======== TRECHO CITADO

Temos esta situação: deliberação da OMC contra a sobretaxa do aço praticada pelos Estados Unidos; tratativas do Mercosul com a União Européia, e essa decisão, da semana passada, de ter uma Alca flexibilizada, por acordo, por acerto, entre o Brasil e os Estados Unidos. Temos todo esse tabuleiro de xadrez colocado em pleno cenário eleitoral nos Estados Unidos, que precisam não perder espaços nem oportunidades de fazer aquilo que lhes interessa, que é o grande controle do mercado das três Américas. Com o cenário eleitoral, os Estados Unidos precisam, obrigatoriamente, ter atitudes, para o público interno, de protecionismo e, ao mesmo tempo, nas mesas de negociação, posições de flexibilidade.

Portanto, essa contradição desses dois movimentos que o governo dos Estados Unidos precisam fazer é algo que a diplomacia brasileira, o nosso Ministro Celso Amorim e todas as tratativas do Governo Lula, têm buscado sistematicamente aproveitar. Talvez não tenhamos, em curto prazo, outro momento tão favorável para que possamos avançar nas nossas negociações.

================
======== DADOS APRESENTADOS

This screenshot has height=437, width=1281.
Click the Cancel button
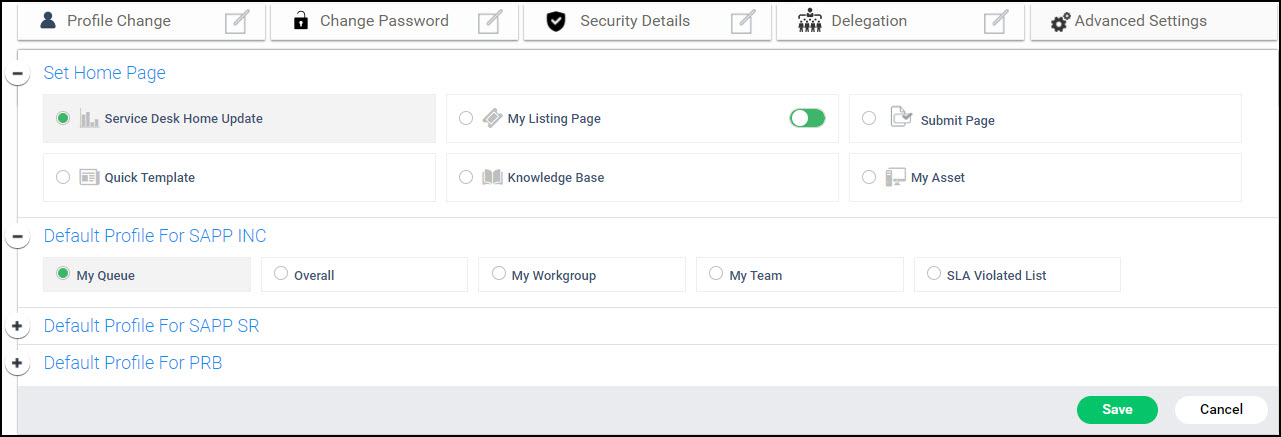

================

EXERCÍCIO
Devolva, sem nenhuma alteração, a parte do trecho citado que começa em "Temos esta situação: deliberação" e vai até "posições de flexibilidade.", incluindo essas palavras.

RESPOSTA COMPLETA
Temos esta situação: deliberação da OMC contra a sobretaxa do aço praticada pelos Estados Unidos; tratativas do Mercosul com a União Européia, e essa decisão, da semana passada, de ter uma Alca flexibilizada, por acordo, por acerto, entre o Brasil e os Estados Unidos. Temos todo esse tabuleiro de xadrez colocado em pleno cenário eleitoral nos Estados Unidos, que precisam não perder espaços nem oportunidades de fazer aquilo que lhes interessa, que é o grande controle do mercado das três Américas. Com o cenário eleitoral, os Estados Unidos precisam, obrigatoriamente, ter atitudes, para o público interno, de protecionismo e, ao mesmo tempo, nas mesas de negociação, posições de flexibilidade.